In February 2024, Maple Hope Foundation co-presented Witnessing Change: Ukrainian Cinema in a Time of Turmoil, a month-long Ukrainian film series at The Cinematheque in Vancouver, British Columbia.

Curated by Alina Senchenko, the series presented nearly a century of Ukrainian filmmaking, including works produced under Soviet censorship, films from the Ukrainian poetic cinema movement of the 1960s, and contemporary Ukrainian cinema. The programming was developed in partnership with The Cinematheque and supported by the Taras Shevchenko Foundation. Its stated aim was to promote Ukrainian culture and film history to a wider, non-Ukrainian audience.

The film series was subsequently presented in Montreal from September 17 to October 8, 2025, at the Cinémathèque québécoise, marking the program’s first presentation in eastern Canada.

In 2025, Maple Hope Foundation and The Cinematheque co-presented two additional public events in Vancouver dedicated to Ukrainian poetic cinema. Titled Ukrainian Poetic Cinema: Rebuilding National Identity, the program explored the poetic cinema movement and its role in preserving Ukrainian cultural identity through film.

Odesa Week in Vancouver: In May 2025, Maple Hope Foundation organized one of Canada's largest cultural and advocacy projects - “Odesa Week in Vancouver.” The initiative was held in partnership with the City of Vancouver and the City of Odesa and celebrated the long-standing sister-city relationship between the two, established in 1944 - one of the first such partnerships in North America.

The event included an international online conference on Odesa's history and cultural legacy, a virtual exhibition showcasing the city's architectural and artistic heritage and the impact of war, performances by the Vancouver Symphony Orchestra, film screenings, culinary events, and numerous thematic activities.

Funds raised during the event were directed to support a specialized music school in Odesa, provide psychological assistance to women who lost their children due to the war, and fund cultural and veteran assistance projects.

=== Humanitarian Initiatives ===
Ukrainian Displaced Assistance Program (2022): A comprehensive program providing access to housing, employment support, language courses, children's summer camps, legal and professional counseling, and academic guidance for displaced Ukrainians in Canada.

Humanitarian Aid (2022): over 200 tons of humanitarian aid delivered to Ukraine in cooperation with volunteer organizations across Europe.

Support for Wounded Defenders (2014–2016): rehabilitation and prosthetics program for Ukrainian Defenders, participants of the Anti-Terrorist Operation (ATO) and children of internally displaced persons.

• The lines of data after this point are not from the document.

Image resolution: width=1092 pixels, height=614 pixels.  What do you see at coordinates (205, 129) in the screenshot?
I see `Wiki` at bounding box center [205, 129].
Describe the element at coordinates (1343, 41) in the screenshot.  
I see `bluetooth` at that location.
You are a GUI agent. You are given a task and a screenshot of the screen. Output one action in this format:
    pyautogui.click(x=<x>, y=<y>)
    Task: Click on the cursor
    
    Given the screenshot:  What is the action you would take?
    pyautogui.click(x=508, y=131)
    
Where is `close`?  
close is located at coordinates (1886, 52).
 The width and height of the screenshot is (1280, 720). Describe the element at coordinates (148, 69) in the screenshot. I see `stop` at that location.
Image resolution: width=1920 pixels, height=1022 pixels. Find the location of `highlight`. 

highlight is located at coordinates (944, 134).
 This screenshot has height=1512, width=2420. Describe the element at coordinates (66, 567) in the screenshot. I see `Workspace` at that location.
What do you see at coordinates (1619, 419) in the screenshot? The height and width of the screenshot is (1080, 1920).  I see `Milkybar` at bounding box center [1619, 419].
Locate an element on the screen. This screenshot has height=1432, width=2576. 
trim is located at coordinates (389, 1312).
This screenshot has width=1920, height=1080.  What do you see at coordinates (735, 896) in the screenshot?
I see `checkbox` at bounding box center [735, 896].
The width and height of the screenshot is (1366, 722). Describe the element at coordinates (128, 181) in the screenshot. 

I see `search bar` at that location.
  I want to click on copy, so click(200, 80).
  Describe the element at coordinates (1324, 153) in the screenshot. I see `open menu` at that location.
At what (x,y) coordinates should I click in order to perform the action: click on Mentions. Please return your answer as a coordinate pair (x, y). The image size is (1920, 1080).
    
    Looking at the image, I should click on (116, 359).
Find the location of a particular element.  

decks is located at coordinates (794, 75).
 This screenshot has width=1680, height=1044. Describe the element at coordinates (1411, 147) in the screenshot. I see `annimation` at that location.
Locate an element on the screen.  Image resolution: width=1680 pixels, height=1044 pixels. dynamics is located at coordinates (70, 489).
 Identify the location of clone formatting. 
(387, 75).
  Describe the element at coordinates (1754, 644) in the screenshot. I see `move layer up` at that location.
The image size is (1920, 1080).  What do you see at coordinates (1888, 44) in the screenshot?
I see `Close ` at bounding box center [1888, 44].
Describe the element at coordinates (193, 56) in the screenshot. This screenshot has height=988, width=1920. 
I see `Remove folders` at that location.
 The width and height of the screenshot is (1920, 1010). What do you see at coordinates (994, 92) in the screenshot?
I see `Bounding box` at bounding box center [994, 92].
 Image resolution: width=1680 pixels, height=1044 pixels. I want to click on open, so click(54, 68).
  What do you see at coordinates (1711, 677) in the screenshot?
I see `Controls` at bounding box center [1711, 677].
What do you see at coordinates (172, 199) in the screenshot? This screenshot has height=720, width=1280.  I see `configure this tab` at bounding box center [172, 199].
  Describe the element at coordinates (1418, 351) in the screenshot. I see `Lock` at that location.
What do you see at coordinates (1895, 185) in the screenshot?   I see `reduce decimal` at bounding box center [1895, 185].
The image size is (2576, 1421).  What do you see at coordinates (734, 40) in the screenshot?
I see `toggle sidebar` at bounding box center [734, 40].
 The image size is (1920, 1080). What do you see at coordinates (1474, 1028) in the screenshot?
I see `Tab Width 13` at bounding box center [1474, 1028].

The Foundation's team at that time worked to connect severely wounded Ukrainian soldiers and their families with Canadian donors willing to provide assistance.

“Maidan Youth” (2014): an educational and recreational program for 14 teenagers whose parents were killed or injured during the Revolution of Dignity. Participants visited Canada for cultural and educational activities.